As last issue’s MiP report suggested, scrutiny of the Health Bill has in some sense overshadowed a looming issue for practices – the abolition of boundaries in April 2012. But given the CQC delay and the ‘pause’ in the bill, not to mention huge professional objection to this proposal (a GPC survey found that 85% of GPs did not believe boundaries should be abolished) is it really likely to happen next year?
“I’m sure it will go ahead,” he says. “I think politicians of all three parties will press ahead with it, despite the fact that there’s almost not a soul in Britain other than a group of MPs, some opinion formers and a few commuters who want it. I don’t think people realise what chaos this is going to bring.”
He describes the proposals as “a stupid idea that is going to damage patient care” and his anger is clear. “To have people registering anywhere they like, changing as often as they like, so that people who are criminals or abusing children will be able to change practices every five minutes and nobody will be able to follow them – that won’t improve patient care.
“How can you commission when you don’t know who you’re commissioning for? How can you provide care when you don’t know the hospital that you’re going to be referring to because they live 40 miles away? How are you going to do all of these things? This is so counter-intuitive. It is so foolish and such a waste of taxpayers’ money and practices’ time. I can’t see the benefit.”
Given the huge backing of practice professionals, could the GPC do more to campaign on this issue? “We’re stretching every sinew to get this stopped,” says Dr Buckman. “They know we hate it.”
The only people who would benefit, he says, are commuters who want to find a GP close to work. “There are many other solutions and we’ve published a document saying how you could do that. We’ve given it to the previous government and we’ve re-discussed it with this one.”
Is there anything practice managers can do to prepare? Again, the gloominess descends. “Hope that government officials manage to persuade ministers to stop it,” he says.
Years of debating unpopular government health policies with the government seem to have informed this sense of resignation. When asked if he feels positive for the future, Dr Buckman replies, tellingly: “I’ve learned never to be optimistic. Then you’re never disappointed.”

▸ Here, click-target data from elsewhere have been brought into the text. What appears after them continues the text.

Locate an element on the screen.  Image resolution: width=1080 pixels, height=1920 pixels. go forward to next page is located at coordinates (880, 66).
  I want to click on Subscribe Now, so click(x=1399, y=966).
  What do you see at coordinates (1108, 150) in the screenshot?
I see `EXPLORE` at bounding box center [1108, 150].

However, this is all said with a certain gallows humour and, despite all of the new demands and structures placed on general practice in England, he still shows a certain positivity when considering the future of the profession he so clearly loves and defends.
“Whatever happens to the health service, GPs and their practices will survive,” he says. “There’ll be different contractual arrangements, different employers, the health service may look very different… but even if it was completely private there’ll still be GPs. The idea that all our practices will ‘go phut’ tomorrow is not going to happen.”